:: Ejercicios propuestos ::
A. Responde a estas preguntas con datos del hilo sobre el término "shell" en los buques Ro-Ro:
(i) ¿A qué expresión inglesa corresponden las siglas Ro-Ro?
(ii) ¿Qué traducción de "shell" plantea Smac?
(iii) ¿Qué palabra inglesa equivale a "casco", según Shackleton?
B. Indica si cada afirmación concuerda con el hilo sobre el término "shell" en los buques Ro-Ro y cita las palabras del hilo que lo deciden:
(i) Smac se muestra seguro de su propuesta.
(ii) Shackleton sugiere que "shell" podría aludir a las Shell Doors.
(iii) Quien abre el hilo considera sencilla la frase completa.
C. Escribe la continuación del hilo sobre el término "shell" en los buques Ro-Ro a partir del último mensaje.

# Surveyors of Ro-Ro Ships Shell



## danae83

*Ro-Ro* Ships= ferries RORO [cargueros de vehículos, maquinarias que tienen rampa para que lo transportado ruede a través de ella (*Ro*ll on, *Ro*ll off)]

Pero con lo que tengo dudas es con *Shell... *q es el *SHELL* de un barco???

Muchas gracias!!!!!!


----------



## danae83

De hecho me acabo de dar cuenta de que no le encuentro sentido a la frase en general... es muy enrevesada...a ver si em echais una manilla!!!!!! 

Muchas gracias!!!!!!!!!

Frase: "Check-list for *surveyors *of Ro-Ro ships* shell *and inner doors guidelines for *surveyors*, or its equivalent, by the relevant class society"


----------



## Smac

No es seguro ¡ porque no entiendo bien la frase inglesa ! pero quizas shell = casco.


----------



## Shackleton

No, casco en inglés es Hull.

Shell es posible que se refiera a las Shell Doors.

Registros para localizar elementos
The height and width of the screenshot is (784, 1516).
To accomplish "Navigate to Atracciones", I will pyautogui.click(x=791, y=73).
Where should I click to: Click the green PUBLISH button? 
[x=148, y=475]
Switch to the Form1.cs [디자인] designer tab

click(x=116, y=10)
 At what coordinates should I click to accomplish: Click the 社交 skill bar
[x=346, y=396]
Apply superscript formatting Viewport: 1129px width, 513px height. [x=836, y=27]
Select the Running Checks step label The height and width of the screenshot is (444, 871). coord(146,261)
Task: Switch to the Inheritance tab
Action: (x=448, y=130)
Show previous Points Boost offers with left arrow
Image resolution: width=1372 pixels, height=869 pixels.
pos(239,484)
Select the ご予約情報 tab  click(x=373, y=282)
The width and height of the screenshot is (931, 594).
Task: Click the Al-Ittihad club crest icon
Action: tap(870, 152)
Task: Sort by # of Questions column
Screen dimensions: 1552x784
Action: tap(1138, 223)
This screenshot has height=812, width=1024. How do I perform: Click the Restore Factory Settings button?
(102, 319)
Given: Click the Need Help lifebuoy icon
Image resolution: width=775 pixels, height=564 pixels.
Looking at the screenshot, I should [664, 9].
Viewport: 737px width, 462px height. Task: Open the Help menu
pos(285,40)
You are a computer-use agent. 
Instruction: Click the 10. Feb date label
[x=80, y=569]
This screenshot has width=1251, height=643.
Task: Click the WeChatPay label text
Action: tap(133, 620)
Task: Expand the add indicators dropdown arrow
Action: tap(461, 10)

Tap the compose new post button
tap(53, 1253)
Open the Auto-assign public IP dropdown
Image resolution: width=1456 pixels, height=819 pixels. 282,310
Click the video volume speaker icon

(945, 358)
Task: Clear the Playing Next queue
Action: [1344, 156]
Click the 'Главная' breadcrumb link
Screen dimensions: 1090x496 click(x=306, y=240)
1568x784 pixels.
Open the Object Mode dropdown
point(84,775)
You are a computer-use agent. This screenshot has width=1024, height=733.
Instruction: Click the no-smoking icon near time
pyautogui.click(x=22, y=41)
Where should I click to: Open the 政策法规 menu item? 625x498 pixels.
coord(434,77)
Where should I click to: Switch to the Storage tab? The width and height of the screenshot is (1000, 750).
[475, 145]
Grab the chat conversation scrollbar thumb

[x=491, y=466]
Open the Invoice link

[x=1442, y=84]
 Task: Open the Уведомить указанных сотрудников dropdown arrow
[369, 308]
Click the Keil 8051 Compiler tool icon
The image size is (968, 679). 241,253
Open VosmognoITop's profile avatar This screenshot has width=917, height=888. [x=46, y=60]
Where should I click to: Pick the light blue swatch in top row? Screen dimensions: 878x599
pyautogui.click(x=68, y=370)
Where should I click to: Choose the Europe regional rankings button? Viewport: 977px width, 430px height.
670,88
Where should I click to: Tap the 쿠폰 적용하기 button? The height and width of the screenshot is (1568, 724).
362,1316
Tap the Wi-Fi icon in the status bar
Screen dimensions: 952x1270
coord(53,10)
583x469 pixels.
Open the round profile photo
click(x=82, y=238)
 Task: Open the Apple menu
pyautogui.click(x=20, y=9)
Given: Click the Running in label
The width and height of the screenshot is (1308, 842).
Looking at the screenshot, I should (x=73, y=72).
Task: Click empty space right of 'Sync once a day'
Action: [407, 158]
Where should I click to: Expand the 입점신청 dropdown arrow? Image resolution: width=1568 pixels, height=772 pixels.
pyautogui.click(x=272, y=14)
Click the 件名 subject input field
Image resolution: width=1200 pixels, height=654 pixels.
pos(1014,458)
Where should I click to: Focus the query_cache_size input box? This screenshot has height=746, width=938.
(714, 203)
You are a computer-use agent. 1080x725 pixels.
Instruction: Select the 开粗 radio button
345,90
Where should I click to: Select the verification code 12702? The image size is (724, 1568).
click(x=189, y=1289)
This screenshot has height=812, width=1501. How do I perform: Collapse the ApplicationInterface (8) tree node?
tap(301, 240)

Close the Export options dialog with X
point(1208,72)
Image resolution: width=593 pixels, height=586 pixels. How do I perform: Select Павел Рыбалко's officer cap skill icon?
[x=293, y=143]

:: Soluciones ::
A.
(i) Roll on, Roll off.
(ii) Casco.
(iii) Hull.

B.
(i) No: "No es seguro ¡ porque no entiendo bien la frase inglesa !"
(ii) Sí: "Shell es posible que se refiera a las Shell Doors."
(iii) No: "es muy enrevesada"

C.
He entrado aqui buscando precisamente la forma correcta de traducir Shell Door al castellano.

Así que la traducción no la sé, pero si os puedo decir que Shell Door es toda aquella puerta del buque que comunique con el exterior. POr ejemplo, la puerta en el costado por donde entran los pasajeros, aunque suelen tener varias.

Espero que os haya ayudado...


----------



## cirrus

Cuando se construye un barco hay varias etapas. Primero se construye el shell, o sea el exterior del buque donde se monta el casco. ¿Te sirve carcasa o armazón?


----------



## alacant

Are you sure they aren't talking about ships owned by Shell?

Saludos, Alacant


----------



## cirrus

The shell is the basic framework of the boat.


----------



## alacant

I was basing my thought on the fact that in the title it said Shell and not shell!?


----------



## cirrus

alacant said:


> I was basing my thought on the fact that in the title it said Shell and not shell!?


I understand where you are coming from. Shell tends to be more about tankers and gas carriers rather than ro - ro.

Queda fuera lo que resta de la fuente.